The purpose of this paper is to report on the authors' advanced presurgical interactive virtual simulation technique using a 3D computer graphics model for microvascular decompression (MVD) surgery.
The authors performed interactive virtual simulation prior to surgery in 26 patients with trigeminal neuralgia or hemifacial spasm. The 3D computer graphics models for interactive virtual simulation were composed of the brainstem, cerebellum, cranial nerves, vessels, and skull individually created by the image analysis, including segmentation, surface rendering, and data fusion for data collected by 3-T MRI and 64-row multidetector CT systems. Interactive virtual simulation was performed by employing novel computer-aided design software with manipulation of a haptic device to imitate the surgical procedures of bone drilling and retraction of the cerebellum. The findings were compared with intraoperative findings.

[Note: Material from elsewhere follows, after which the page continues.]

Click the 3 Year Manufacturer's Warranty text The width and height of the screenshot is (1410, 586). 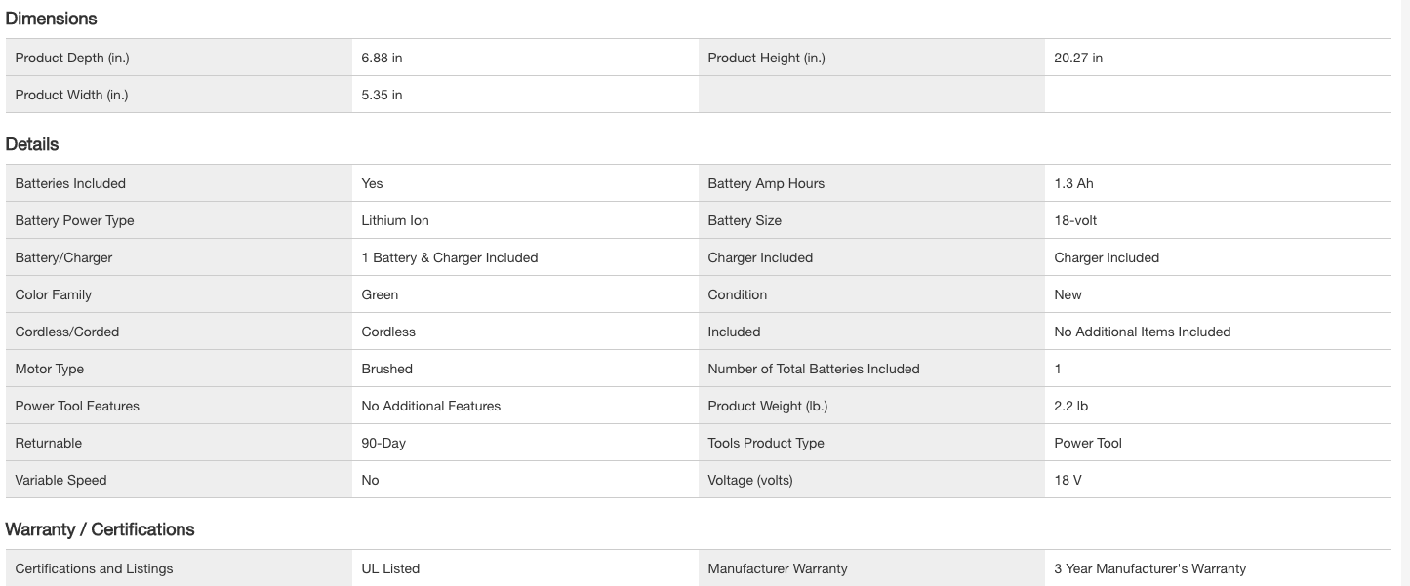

In all patients, interactive virtual simulation provided detailed and realistic surgical perspectives, of sufficient quality, representing the lateral suboccipital route. The causes of trigeminal neuralgia or hemifacial spasm determined by observing 3D computer graphics models were concordant with those identified intraoperatively in 25 (96%) of 26 patients, which was a significantly higher rate than the 73% concordance rate (concordance in 19 of 26 patients) obtained by review of 2D images only (p < 0.05). Surgeons evaluated interactive virtual simulation as having “prominent” utility for carrying out the entire surgical procedure in 50% of cases. It was evaluated as moderately useful or “supportive” in the other 50% of cases. There were no cases in which it was evaluated as having no utility. The utilities of interactive virtual simulation were associated with atypical or complex forms of neurovascular compression and structural restrictions in the surgical window. Finally, MVD procedures were performed as simulated in 23 (88%) of the 26 patients .
Our interactive virtual simulation using a 3D computer graphics model provided a realistic environment for performing virtual simulations prior to MVD surgery and enabled us to ascertain complex microsurgical anatomy.